• [WHAT YOU SHOULD DO]
Duplicate the data between the line holding "Task: Open the zoom percentage 110% dropdown" and the line holding "click(x=1279, y=290)", inclusive, without changing a single character.

** START OF RECORDS SHOWN **

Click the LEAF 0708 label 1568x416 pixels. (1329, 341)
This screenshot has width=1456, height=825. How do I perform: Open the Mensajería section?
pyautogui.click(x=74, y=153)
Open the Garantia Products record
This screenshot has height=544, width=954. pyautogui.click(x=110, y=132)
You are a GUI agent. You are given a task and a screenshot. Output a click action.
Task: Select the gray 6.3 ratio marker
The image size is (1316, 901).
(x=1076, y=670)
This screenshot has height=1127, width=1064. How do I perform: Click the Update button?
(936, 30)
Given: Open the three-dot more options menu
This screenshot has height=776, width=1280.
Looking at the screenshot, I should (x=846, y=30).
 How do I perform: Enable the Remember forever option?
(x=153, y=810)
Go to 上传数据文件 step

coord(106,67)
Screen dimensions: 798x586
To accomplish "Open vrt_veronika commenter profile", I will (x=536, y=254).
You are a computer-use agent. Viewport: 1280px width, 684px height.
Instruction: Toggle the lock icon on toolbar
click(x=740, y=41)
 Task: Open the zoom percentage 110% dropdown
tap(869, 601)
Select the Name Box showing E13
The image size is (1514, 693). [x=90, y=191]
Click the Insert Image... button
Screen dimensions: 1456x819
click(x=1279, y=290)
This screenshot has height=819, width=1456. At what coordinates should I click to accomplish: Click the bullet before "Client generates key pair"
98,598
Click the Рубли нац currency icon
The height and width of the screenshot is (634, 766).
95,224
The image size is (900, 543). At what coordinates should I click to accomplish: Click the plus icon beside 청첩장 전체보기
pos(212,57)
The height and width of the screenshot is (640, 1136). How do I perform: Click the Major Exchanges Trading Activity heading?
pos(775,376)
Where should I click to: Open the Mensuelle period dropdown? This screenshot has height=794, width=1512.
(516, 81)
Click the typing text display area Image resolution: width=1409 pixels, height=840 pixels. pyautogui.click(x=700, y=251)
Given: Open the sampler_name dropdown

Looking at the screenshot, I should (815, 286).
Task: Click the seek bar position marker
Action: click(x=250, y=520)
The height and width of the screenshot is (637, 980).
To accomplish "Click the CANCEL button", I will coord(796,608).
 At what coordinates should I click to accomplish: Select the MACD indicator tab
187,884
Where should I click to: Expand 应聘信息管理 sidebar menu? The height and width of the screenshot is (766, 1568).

** END OF RECORDS SHOWN **

• [EXERCISE SOLUTION]
 Task: Open the zoom percentage 110% dropdown
tap(869, 601)
Select the Name Box showing E13
The image size is (1514, 693). [x=90, y=191]
Click the Insert Image... button
Screen dimensions: 1456x819
click(x=1279, y=290)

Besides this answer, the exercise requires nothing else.